A new baseball coach may get overwhelmed by the preseason or even underwhelmed. The overwhelmed coach may feel that there isn’t enough time to teach everything necessary to have the team ready on opening day. The underwhelmed coach might not realize what really needs to be covered to have a successful start to the season. Let’s take a look at some Baseball Coaching Tips for Essential Fundamentals for the preseason.
Range is a skill that should definitely not be overlooked during the preseason. Sure, the team will look great if the coach is hitting balls right at the players all the time but the team will not develop good range. Outfielders should work on breaking on balls hit to their left, right, in front of them and over their head. Infielders should be doing the same. There are many drills that a coach can run to improve the teams’ range.
Running the bases properly can be a huge problem for a team that does not work on it during the preseason. A baseball coach should be making time to go over some base running skills at every practice. Base running can be taught in specific base running drills and as a part of other drills and activities.

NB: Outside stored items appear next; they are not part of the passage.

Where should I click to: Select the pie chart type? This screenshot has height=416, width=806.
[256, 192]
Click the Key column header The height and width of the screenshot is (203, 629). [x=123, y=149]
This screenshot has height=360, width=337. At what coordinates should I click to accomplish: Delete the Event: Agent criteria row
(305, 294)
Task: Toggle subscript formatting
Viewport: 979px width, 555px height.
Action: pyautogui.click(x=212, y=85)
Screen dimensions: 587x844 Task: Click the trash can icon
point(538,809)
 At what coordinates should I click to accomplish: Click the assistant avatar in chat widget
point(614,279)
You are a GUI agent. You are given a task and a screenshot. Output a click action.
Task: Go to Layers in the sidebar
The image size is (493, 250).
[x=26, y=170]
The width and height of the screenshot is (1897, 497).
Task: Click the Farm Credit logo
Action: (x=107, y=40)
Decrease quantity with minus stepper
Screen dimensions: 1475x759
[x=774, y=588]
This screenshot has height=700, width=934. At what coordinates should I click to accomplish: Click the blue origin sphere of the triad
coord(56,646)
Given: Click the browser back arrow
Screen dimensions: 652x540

Sliding is an important skill but one that can be easily overlooked during the preseason. Like base running, sliding can be taught in sliding specific drills and also as part of other drills and activities.
#4 SITUATIONAL BASEBALL
Again, keeping things at a basic level will make a team look really good in practice but will not prepare them for the complexities of a game. The defense must be drilled on how to handle pressure situations in which there are multiple runners on base and in different game scenarios.
#5 RUN DOWNS
Executing a run down is an important team skill that sometimes gets overlooked in the preseason. A lot of times a coach will not work on run downs until the team encounters one during a game and fails to execute. The coach needs to be proactive with run downs because it is a team skill that will take a fair amount of time to understand and execute properly.
#6 THE CATCHER
The fundamentals of the catching position are sometimes overlooked during the preseason and it is mistake. The catcher should be drilled on how to properly receive pitches, block bad pitches, field pop ups, etc.
#7 THE FIRST BASEMAN
The first base position is sometimes viewed as an “easy position” by an inexperienced coach. It won’t be easy if the proper fundamentals of the position are not focused on during the preseason. Foot work, receiving the throw-both good and bad ones, applying a tag, situational play, making throws etc. are all skills that need to be covered to have a first baseman well prepared for the season.
#8 CALLING OUT FOR A FLY BALL/POP UP
The stereotypical youth baseball scene is of players converging on a pop up and no one is calling for it. This is followed by the players colliding and falling to the ground. This doesn’t have to happen if calling for a fly ball/pop up is worked on during the preseason. The coach should use specific drills to teach this skill.
#9 PROPERLY FIELDING THE PITCHING POSITION
Fielding the pitching position can be overlooked because there is such an emphasis (and rightfully so) on pitching mechanics. That said, the coach must find time during practice to go over how to properly field the pitching position. Specific drills must be used like covering first and home, fielding bunts and throwing to bases. These skills can also be emphasized during other drills.
A coach should not wait until opening day to explain the concept of signals. Signals should be used during practice where they apply like stolen base drills or a practice game.
Part of being a baseball coach is managing preseason field time effectively. To do this, a coach needs to be proactive and plan practices ahead of time. A coach should take notes on what is covered in every practice so they can cover as many of the basic skills as possible before the opening of the season. Repetition of basic skills, proactive planning and time management will be the key to a well prepared baseball team on opening day.
Rundown Drill – Teach rundowns through a drill progression. Start with no ball and no runner, add the throw and finally add a runner.
Baserunning Drill – Split players into three groups. Group one runs to first listening for the base coaches instruction. Group two runs from first to second picking up the third base coach. Group three works on scoring from second rounding third base efficiently.